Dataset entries
Start of Block
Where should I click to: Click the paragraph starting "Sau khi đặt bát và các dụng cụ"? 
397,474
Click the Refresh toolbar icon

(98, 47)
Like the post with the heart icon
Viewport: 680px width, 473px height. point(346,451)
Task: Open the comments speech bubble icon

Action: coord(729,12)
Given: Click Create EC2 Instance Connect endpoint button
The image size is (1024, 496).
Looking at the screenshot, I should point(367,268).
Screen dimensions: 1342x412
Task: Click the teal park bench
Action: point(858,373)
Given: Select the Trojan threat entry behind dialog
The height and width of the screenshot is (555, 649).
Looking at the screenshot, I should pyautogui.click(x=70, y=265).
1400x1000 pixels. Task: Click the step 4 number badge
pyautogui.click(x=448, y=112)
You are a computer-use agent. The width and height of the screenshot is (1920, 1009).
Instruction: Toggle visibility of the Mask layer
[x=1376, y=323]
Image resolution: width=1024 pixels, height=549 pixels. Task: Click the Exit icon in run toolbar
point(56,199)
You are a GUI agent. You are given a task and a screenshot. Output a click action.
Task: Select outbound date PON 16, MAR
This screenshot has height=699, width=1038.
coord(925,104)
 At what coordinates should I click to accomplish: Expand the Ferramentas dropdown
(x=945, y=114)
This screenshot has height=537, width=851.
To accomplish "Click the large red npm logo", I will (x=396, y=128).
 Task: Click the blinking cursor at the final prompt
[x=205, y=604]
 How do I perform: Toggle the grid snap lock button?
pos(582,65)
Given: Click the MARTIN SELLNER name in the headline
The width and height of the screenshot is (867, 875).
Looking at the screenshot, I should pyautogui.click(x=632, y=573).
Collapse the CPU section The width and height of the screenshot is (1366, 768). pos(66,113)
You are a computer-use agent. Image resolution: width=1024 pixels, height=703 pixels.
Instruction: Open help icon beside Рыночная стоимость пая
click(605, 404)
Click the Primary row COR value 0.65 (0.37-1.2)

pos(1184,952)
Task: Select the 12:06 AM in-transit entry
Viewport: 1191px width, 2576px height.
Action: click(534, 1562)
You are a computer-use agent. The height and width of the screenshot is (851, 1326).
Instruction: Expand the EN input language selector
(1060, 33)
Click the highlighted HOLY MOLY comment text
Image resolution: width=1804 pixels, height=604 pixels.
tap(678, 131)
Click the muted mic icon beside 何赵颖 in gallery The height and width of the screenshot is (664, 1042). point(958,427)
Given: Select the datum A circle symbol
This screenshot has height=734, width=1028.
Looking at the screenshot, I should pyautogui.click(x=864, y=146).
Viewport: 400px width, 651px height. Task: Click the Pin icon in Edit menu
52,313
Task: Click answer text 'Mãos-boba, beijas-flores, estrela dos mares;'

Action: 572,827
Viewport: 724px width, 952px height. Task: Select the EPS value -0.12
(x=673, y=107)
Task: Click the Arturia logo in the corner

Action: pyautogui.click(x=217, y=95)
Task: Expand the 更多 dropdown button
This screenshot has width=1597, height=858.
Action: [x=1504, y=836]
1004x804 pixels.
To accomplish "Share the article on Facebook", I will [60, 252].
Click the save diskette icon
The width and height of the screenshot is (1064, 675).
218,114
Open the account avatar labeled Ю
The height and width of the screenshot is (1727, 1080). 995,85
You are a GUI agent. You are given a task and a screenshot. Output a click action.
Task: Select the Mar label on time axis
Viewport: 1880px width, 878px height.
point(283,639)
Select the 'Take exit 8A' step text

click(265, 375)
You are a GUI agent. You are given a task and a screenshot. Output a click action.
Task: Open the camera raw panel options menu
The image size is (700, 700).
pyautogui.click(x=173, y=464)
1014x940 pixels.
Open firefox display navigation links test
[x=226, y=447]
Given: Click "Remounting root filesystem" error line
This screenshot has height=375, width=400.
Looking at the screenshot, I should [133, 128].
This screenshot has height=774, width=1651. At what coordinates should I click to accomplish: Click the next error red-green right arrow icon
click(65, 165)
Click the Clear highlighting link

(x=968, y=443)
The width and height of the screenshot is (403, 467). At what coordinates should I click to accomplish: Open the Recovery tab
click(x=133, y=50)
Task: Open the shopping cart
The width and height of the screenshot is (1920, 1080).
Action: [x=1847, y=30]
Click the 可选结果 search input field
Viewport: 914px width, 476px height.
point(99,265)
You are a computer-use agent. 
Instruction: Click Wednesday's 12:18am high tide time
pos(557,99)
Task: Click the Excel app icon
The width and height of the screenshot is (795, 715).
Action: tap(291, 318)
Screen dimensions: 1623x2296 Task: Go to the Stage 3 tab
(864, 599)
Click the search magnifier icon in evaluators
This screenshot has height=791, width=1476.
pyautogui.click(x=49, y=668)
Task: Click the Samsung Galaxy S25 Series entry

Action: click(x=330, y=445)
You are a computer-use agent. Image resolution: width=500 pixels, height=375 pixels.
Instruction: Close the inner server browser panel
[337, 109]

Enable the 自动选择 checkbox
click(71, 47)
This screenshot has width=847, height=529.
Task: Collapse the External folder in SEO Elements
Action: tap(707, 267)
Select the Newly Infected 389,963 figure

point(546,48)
End of Block
**ABOUT THIS EXERCISE**
What is needed is an exact copy of the lines above, from the one containing "1400x1000 pixels. Task: Click" through the one containing "Given: Click the", with nothing added.

**EXERCISE SOLUTION**
1400x1000 pixels. Task: Click the step 4 number badge
pyautogui.click(x=448, y=112)
You are a computer-use agent. The width and height of the screenshot is (1920, 1009).
Instruction: Toggle visibility of the Mask layer
[x=1376, y=323]
Image resolution: width=1024 pixels, height=549 pixels. Task: Click the Exit icon in run toolbar
point(56,199)
You are a GUI agent. You are given a task and a screenshot. Output a click action.
Task: Select outbound date PON 16, MAR
This screenshot has height=699, width=1038.
coord(925,104)
 At what coordinates should I click to accomplish: Expand the Ferramentas dropdown
(x=945, y=114)
This screenshot has height=537, width=851.
To accomplish "Click the large red npm logo", I will (x=396, y=128).
 Task: Click the blinking cursor at the final prompt
[x=205, y=604]
 How do I perform: Toggle the grid snap lock button?
pos(582,65)
Given: Click the MARTIN SELLNER name in the headline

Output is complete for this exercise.